— begin —

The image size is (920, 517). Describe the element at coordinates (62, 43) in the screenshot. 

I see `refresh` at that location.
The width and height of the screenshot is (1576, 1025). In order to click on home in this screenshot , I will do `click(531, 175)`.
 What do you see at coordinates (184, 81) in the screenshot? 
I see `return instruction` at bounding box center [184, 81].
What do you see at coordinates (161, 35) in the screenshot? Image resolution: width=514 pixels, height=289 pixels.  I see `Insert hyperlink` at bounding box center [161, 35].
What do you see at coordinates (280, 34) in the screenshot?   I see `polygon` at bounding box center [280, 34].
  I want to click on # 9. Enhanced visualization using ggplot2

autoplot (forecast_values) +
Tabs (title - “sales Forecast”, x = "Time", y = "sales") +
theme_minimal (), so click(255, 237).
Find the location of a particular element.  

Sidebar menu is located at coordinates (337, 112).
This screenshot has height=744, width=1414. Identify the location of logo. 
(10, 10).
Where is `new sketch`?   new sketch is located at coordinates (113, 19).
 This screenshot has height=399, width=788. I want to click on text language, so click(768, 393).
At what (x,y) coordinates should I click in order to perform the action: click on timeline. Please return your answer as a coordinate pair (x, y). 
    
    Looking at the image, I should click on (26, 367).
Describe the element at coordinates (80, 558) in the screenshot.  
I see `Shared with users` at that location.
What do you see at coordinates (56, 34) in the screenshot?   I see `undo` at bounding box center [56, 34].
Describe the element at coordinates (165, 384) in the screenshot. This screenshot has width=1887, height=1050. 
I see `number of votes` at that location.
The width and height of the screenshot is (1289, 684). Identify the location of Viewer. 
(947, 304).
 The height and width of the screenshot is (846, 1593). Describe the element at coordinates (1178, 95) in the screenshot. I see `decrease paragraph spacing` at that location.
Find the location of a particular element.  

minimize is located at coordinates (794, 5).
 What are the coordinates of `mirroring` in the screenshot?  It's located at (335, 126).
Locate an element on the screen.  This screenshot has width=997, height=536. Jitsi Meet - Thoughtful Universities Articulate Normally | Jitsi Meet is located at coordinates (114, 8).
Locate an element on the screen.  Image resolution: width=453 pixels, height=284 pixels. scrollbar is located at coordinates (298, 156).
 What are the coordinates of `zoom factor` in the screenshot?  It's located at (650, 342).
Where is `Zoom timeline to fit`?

— end —

EXERCISE AIM -
Please reproduce every item above word for word, keeping them in the same order.

EXERCISE OUTPUT -
The image size is (920, 517). Describe the element at coordinates (62, 43) in the screenshot. 

I see `refresh` at that location.
The width and height of the screenshot is (1576, 1025). In order to click on home in this screenshot , I will do `click(531, 175)`.
 What do you see at coordinates (184, 81) in the screenshot? 
I see `return instruction` at bounding box center [184, 81].
What do you see at coordinates (161, 35) in the screenshot? Image resolution: width=514 pixels, height=289 pixels.  I see `Insert hyperlink` at bounding box center [161, 35].
What do you see at coordinates (280, 34) in the screenshot?   I see `polygon` at bounding box center [280, 34].
  I want to click on # 9. Enhanced visualization using ggplot2

autoplot (forecast_values) +
Tabs (title - “sales Forecast”, x = "Time", y = "sales") +
theme_minimal (), so click(255, 237).
Find the location of a particular element.  

Sidebar menu is located at coordinates (337, 112).
This screenshot has height=744, width=1414. Identify the location of logo. 
(10, 10).
Where is `new sketch`?   new sketch is located at coordinates (113, 19).
 This screenshot has height=399, width=788. I want to click on text language, so click(768, 393).
At what (x,y) coordinates should I click in order to perform the action: click on timeline. Please return your answer as a coordinate pair (x, y). 
    
    Looking at the image, I should click on (26, 367).
Describe the element at coordinates (80, 558) in the screenshot.  
I see `Shared with users` at that location.
What do you see at coordinates (56, 34) in the screenshot?   I see `undo` at bounding box center [56, 34].
Describe the element at coordinates (165, 384) in the screenshot. This screenshot has width=1887, height=1050. 
I see `number of votes` at that location.
The width and height of the screenshot is (1289, 684). Identify the location of Viewer. 
(947, 304).
 The height and width of the screenshot is (846, 1593). Describe the element at coordinates (1178, 95) in the screenshot. I see `decrease paragraph spacing` at that location.
Find the location of a particular element.  

minimize is located at coordinates (794, 5).
 What are the coordinates of `mirroring` in the screenshot?  It's located at (335, 126).
Locate an element on the screen.  This screenshot has width=997, height=536. Jitsi Meet - Thoughtful Universities Articulate Normally | Jitsi Meet is located at coordinates (114, 8).
Locate an element on the screen.  Image resolution: width=453 pixels, height=284 pixels. scrollbar is located at coordinates (298, 156).
 What are the coordinates of `zoom factor` in the screenshot?  It's located at (650, 342).
Where is `Zoom timeline to fit`?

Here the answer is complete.